- Task instructions -
Show each line in the records below that contains the string "code", copying the whole line.

- Material shown -
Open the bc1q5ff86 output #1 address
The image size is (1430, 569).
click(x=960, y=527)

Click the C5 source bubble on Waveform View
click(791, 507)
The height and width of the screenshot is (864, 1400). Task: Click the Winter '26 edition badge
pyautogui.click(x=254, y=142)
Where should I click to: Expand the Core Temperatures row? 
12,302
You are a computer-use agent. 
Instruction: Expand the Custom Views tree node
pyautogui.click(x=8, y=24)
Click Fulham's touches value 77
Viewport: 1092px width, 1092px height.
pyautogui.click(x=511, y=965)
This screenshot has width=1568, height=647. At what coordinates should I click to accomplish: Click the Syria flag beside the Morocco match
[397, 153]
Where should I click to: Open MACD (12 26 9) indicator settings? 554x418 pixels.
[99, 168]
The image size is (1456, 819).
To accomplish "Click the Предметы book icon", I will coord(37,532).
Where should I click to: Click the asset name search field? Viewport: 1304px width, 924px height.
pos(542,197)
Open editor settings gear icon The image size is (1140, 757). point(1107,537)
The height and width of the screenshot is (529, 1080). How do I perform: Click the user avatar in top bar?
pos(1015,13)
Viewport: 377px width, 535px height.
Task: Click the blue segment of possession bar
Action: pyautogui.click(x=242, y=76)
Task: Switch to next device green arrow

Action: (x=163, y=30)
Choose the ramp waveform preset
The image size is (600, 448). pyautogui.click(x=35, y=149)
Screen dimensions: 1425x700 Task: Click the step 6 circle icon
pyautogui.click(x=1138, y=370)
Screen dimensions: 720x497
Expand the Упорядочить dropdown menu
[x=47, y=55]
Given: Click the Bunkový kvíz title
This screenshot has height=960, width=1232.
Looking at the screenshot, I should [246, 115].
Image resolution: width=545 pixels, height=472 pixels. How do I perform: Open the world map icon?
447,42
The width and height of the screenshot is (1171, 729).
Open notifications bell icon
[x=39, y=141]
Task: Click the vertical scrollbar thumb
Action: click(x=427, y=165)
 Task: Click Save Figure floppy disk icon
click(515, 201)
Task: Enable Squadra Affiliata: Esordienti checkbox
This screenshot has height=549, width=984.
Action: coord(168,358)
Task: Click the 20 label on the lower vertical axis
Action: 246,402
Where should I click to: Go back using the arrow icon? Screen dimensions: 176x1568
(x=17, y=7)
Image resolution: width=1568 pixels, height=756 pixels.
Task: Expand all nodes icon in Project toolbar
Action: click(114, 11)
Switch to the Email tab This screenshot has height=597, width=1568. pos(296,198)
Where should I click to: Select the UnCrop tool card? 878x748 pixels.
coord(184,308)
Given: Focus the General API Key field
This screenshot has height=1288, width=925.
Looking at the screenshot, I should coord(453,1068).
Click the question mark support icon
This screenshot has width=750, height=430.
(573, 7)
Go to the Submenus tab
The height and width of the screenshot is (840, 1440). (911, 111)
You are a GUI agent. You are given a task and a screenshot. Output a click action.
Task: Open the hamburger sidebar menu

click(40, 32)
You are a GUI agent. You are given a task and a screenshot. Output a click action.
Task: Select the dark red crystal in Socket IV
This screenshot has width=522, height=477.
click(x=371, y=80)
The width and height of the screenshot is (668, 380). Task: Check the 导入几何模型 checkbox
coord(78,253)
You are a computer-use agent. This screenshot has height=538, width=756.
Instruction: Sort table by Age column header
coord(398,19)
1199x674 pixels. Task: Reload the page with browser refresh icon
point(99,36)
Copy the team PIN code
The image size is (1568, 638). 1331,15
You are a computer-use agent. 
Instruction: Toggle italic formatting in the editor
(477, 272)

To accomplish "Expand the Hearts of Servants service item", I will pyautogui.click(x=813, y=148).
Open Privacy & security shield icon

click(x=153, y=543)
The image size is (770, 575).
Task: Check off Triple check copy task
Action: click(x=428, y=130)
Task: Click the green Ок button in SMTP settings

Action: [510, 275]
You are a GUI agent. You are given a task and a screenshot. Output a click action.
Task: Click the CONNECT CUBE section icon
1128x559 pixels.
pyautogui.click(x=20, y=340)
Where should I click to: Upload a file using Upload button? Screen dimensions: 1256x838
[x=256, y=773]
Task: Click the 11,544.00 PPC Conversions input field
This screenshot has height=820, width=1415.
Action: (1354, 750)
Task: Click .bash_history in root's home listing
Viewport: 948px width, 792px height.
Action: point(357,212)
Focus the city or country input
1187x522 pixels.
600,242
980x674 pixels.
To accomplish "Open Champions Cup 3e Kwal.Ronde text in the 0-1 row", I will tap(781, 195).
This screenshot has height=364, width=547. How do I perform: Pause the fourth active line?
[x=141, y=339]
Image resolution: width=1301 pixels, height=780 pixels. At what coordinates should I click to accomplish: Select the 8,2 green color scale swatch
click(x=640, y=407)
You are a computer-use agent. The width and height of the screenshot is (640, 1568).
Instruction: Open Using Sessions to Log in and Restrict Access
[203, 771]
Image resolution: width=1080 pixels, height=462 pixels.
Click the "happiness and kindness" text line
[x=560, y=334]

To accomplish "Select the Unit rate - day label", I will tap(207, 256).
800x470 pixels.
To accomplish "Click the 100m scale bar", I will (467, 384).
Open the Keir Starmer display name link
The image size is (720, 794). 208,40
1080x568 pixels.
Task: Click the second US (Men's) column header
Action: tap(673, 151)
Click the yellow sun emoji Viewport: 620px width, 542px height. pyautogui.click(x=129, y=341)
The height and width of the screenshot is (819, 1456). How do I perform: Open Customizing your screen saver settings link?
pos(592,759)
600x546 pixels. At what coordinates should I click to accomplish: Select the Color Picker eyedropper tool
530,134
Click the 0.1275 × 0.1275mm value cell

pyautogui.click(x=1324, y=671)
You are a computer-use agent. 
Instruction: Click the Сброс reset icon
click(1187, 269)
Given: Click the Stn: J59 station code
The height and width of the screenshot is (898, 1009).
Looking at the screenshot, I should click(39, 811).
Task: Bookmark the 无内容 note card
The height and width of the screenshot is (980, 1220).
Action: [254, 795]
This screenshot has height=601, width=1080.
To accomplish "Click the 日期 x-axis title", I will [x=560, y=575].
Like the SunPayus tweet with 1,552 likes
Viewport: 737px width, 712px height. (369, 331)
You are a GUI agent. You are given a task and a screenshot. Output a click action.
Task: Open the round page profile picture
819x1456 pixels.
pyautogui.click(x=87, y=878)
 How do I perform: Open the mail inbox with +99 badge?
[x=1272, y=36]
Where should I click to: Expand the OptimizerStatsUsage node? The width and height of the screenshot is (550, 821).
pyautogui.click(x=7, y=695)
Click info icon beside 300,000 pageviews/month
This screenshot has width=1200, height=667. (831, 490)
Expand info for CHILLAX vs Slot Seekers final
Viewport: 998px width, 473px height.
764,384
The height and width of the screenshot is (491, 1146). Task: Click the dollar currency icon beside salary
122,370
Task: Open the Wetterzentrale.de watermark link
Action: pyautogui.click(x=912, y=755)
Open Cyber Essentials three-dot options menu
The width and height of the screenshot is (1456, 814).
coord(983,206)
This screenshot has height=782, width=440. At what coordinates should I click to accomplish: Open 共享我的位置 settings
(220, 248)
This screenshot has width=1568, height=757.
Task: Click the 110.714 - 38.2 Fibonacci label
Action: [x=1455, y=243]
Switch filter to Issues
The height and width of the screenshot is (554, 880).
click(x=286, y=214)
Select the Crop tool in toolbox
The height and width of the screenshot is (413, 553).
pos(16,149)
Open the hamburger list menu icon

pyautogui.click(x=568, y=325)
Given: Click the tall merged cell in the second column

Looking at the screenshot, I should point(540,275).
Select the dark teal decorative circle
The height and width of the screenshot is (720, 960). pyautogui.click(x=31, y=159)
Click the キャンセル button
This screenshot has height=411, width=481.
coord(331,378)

- Task solution -
Copy the team PIN code
Given: Click the Stn: J59 station code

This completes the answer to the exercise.